Why the return to the private sector? “It’s about identifying the market players best positioned to drive deep transformations for optimal outcomes in environmental conservation,” Bauer explained. “JBS is one of those companies. No other company has the leverage and capability to drive industry-wide transformation like JBS – in my native Brazil and globally, in the food industry worldwide.
Bauer was positive about JBS’s public climate commitments. “The company has made a clear public commitment to be carbon neutral by 2040 – NetZero 2040 – and I’m excited to be part of that journey,”he pointed out.

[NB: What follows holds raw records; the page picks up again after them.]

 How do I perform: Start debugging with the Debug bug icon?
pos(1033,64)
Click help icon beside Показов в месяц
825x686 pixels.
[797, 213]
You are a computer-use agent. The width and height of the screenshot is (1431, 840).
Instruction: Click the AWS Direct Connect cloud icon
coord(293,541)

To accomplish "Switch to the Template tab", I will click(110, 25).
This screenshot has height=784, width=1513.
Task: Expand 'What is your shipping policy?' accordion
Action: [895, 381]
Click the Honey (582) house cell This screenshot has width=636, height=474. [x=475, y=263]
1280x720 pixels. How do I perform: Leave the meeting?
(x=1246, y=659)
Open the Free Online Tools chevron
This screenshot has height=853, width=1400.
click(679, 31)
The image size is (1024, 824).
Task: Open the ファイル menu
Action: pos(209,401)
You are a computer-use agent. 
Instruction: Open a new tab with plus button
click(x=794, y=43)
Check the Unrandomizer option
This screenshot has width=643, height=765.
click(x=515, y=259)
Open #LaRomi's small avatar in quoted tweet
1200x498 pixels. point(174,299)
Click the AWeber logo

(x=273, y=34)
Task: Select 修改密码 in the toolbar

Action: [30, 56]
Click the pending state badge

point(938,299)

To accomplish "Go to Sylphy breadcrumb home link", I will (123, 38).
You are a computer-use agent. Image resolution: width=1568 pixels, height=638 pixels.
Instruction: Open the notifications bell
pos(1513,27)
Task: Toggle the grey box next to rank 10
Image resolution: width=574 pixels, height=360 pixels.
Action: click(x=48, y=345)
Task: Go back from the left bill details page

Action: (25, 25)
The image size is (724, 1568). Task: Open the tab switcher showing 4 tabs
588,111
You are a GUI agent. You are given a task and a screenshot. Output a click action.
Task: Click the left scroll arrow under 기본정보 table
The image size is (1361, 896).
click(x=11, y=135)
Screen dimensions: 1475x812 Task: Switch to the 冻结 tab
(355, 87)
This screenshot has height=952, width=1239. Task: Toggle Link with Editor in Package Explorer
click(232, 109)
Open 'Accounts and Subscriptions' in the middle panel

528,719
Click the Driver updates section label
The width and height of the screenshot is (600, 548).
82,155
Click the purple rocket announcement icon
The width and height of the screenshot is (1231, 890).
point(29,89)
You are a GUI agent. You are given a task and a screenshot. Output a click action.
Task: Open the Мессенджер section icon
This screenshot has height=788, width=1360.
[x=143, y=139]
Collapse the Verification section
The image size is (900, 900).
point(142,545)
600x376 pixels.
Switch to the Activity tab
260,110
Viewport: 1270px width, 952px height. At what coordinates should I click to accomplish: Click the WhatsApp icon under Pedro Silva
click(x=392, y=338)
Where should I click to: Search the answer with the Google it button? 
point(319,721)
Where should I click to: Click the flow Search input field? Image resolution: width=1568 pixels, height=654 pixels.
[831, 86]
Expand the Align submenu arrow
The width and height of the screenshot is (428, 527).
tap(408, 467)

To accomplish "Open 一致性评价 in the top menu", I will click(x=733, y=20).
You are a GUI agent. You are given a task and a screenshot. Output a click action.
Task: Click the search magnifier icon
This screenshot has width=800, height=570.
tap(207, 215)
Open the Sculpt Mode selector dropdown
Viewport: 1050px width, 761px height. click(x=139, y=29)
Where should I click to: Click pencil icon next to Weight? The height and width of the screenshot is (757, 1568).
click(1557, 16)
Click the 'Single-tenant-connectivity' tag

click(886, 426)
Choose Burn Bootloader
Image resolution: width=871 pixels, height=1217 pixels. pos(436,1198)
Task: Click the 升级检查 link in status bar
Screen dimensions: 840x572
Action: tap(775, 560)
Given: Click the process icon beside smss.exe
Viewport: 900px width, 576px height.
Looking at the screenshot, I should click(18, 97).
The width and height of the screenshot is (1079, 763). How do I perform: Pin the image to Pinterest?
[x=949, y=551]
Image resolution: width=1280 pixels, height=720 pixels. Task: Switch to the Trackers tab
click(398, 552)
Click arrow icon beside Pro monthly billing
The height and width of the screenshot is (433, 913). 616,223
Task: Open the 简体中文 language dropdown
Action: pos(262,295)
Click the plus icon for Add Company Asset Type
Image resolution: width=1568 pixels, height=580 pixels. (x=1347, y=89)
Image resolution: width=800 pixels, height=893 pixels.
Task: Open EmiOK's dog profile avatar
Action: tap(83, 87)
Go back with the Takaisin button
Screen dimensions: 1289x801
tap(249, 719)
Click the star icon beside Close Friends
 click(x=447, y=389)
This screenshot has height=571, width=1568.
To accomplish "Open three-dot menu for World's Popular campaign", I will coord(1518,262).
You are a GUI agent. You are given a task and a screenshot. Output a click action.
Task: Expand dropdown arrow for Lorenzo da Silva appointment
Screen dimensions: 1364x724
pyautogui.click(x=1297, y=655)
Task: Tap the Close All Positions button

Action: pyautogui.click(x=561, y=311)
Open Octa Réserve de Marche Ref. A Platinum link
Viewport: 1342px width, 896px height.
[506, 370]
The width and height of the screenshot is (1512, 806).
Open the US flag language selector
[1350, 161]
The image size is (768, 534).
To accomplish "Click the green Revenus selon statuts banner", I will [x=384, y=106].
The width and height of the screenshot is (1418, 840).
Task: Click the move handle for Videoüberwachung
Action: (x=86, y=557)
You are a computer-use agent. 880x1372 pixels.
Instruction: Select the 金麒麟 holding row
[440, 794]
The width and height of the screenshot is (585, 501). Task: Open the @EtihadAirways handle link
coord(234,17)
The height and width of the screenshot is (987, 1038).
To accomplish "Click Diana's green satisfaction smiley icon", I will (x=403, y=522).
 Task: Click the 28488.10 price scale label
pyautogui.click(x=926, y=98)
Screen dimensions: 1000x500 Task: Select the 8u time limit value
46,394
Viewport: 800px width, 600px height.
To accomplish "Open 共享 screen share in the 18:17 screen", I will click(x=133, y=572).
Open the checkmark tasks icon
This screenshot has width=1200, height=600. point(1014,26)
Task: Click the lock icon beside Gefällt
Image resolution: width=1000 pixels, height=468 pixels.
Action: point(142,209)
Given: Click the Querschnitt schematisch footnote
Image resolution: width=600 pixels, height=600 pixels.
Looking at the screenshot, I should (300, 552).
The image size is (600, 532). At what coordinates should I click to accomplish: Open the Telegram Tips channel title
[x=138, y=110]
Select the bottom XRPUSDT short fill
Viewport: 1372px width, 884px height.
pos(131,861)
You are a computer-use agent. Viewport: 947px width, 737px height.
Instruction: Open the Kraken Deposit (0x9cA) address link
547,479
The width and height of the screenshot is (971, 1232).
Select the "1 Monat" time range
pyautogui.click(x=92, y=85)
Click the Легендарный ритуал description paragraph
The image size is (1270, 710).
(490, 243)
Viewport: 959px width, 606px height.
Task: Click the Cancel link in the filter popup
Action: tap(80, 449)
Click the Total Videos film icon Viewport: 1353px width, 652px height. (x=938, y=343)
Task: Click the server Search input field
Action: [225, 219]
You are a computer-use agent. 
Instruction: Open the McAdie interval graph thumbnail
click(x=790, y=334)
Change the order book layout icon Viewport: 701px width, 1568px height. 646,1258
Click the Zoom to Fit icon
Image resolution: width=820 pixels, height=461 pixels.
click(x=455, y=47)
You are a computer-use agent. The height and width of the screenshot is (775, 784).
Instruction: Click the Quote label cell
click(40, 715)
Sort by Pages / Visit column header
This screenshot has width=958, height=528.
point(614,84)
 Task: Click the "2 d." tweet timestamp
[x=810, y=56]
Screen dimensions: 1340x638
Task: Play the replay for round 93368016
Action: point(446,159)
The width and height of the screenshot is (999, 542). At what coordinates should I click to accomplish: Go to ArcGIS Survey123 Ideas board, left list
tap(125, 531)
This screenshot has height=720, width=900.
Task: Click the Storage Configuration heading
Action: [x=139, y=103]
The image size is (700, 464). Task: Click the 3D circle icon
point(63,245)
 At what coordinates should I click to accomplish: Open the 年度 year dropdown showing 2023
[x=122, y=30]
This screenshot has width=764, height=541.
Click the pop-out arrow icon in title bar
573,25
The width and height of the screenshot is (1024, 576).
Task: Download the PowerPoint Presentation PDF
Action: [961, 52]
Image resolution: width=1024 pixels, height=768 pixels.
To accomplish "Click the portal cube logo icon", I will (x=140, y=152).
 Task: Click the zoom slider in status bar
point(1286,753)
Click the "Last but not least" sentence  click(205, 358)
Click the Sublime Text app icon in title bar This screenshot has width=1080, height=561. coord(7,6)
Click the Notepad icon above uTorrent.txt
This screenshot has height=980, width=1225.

The group is implementing a series of initiatives that it hopes will advance deforestation trends in Brazil. These include efforts such as its recently announced plan to protect 2.5 million hectares of the Brazilian Pantanal through a wildfire task force focused on early fire detection, big data analysis and quick response. JBS is investing 26 million reais ($5.33 million) in the initiative and says the project is expected to generate a CO2 reduction of 15 million tons.
For Bauer, the sustainability expert believes the transition from the private sector to civil society is an example of the fluidity and collaboration needed to have a meaningful impact as the sector strives to feed a growing global population. while limiting global warming to 1.5 º.
“NGOs and industry are often pitted against each other, but it cannot be a zero-sum game when it comes to our ability to feed people and the future of the planet herself. We run out of time and we all lose if we don’t succeed. Having worked on both sides of this issue, I will use this knowledge to collaborate with partners – from civil society, academia and industry – to continue to advance the sustainability agenda and strengthen collaboration. to achieve our common goals.